That is exactly what the majority opinion stated in response to the historical meaning argument. It is not reasonable to expect every time a court finds a law should be applied in a way its never been applied before to then throw up their metaphorical hands and say "welp. Guess we have to let the legislative branch do something, our work here is done."

Re-interpreting existing law is a HUGE component of our legal process. This goes all the way back to common law roots -- the court does not PREscribe law from above arbitrarily, rather it DEscribes the existing societal contract.

pdonis|5 years ago

> Re-interpreting existing law is a HUGE component of our legal process.

It is, but that doesn't necessarily mean it should be.

Decisions like this are ultimately political. The Court has basically decided that discrimination based on sexual orientation or transgender now counts as discrimination based on sex and hence is prohibited by law. But decisions about what real-world actions count as what legally recognized actions are political decisions, and political decisions in a democracy are supposed to be made through the democratic process, i.e., by the people or their elected representatives.

> This goes all the way back to common law roots

Yes, but those common law roots are not based on democratic norms; they come from societies that were not democracies but monarchies. A case could be made that our concept of "common law" has not kept up with the evolution of our society from monarchy to representative democracy.

Of course, an opposing case could also be made that even though our society is nominally a democracy, that doesn't necessarily mean that everything in the law should be democratically decided. Our law does recognize fundamental rights that cannot be changed or removed by the democratic process, and at least part of the process of common law is supposed to be to provide a way for people to have those rights recognized and respected even if there is no explicit statute that does so. Then the question would be whether there is such a right not to be discriminated against based on sexual orientation or transgender.

rtkwe|5 years ago

It's the same BS that got us out of control qualified immunity, just because a court hadn't already found that the precise way a cop/government official violated your rights was a violation of your rights they couldn't be charged for it. [0] More conservative justices love originalism because it lets them just throw back to the decisions of a more backwards time and say, 'well we have to respect their direct explicit intent' [1] it's a convenient way to not move forward.

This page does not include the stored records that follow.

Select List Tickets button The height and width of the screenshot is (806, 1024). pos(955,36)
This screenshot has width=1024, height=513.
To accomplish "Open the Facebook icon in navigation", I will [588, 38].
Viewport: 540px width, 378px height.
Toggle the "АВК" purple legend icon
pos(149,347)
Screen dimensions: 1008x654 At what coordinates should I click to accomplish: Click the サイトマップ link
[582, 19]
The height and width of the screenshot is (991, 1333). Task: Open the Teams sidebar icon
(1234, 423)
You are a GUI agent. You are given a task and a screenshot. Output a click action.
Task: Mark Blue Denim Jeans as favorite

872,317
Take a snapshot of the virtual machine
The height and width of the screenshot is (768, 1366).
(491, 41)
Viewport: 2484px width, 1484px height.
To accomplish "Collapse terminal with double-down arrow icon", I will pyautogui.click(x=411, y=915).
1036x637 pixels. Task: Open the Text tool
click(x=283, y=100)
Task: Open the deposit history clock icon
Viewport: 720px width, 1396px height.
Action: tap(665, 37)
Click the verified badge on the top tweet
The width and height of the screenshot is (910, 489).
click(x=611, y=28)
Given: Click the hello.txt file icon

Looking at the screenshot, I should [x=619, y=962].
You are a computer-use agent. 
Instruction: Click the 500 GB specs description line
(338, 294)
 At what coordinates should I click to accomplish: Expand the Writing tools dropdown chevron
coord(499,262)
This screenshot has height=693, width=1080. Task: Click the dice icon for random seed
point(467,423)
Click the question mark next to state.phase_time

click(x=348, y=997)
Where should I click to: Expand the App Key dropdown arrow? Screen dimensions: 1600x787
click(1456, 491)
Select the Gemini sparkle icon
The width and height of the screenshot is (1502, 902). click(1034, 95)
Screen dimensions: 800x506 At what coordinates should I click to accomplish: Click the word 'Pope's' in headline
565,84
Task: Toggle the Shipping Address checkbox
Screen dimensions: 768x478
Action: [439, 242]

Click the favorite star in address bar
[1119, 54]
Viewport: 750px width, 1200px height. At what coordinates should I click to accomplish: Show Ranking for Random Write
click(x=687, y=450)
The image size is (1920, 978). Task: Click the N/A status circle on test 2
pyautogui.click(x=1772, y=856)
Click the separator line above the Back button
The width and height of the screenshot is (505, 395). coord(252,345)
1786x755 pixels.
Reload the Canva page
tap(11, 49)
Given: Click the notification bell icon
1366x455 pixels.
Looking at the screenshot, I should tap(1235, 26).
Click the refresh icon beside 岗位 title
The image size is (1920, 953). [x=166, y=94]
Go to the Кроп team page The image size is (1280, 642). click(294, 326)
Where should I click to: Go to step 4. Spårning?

[0] Never mind that it also expects the existing case to be /exactly/ the same situation.

[1] Often just what anyone appealing to originalism wants them to have intended.

pdonis|5 years ago

> The court here isn’t necessarily creating legislation but rather are making the judgment/interpretation that “sex” does include sexual orientation.

No, the majority opinion is not doing that. It is not arguing that "sex" includes "sexual orientation". It is arguing that, in order to discriminate based on sexual orientation (or transgender), you have to also discriminate based on sex.

The dissents disagree with that argument. But both sides agree that "sex" does not include "sexual orientation"; they are distinct concepts.

j0hnml|5 years ago

Thanks for the clarification. I read Kavanaugh’s dissent instead of the Court’s opinion, so I made a wrong assumption. You are correct, they aren’t making the argument I was thinking they were.

With that said, I still think that this is far from the Judiciary system amending legislation.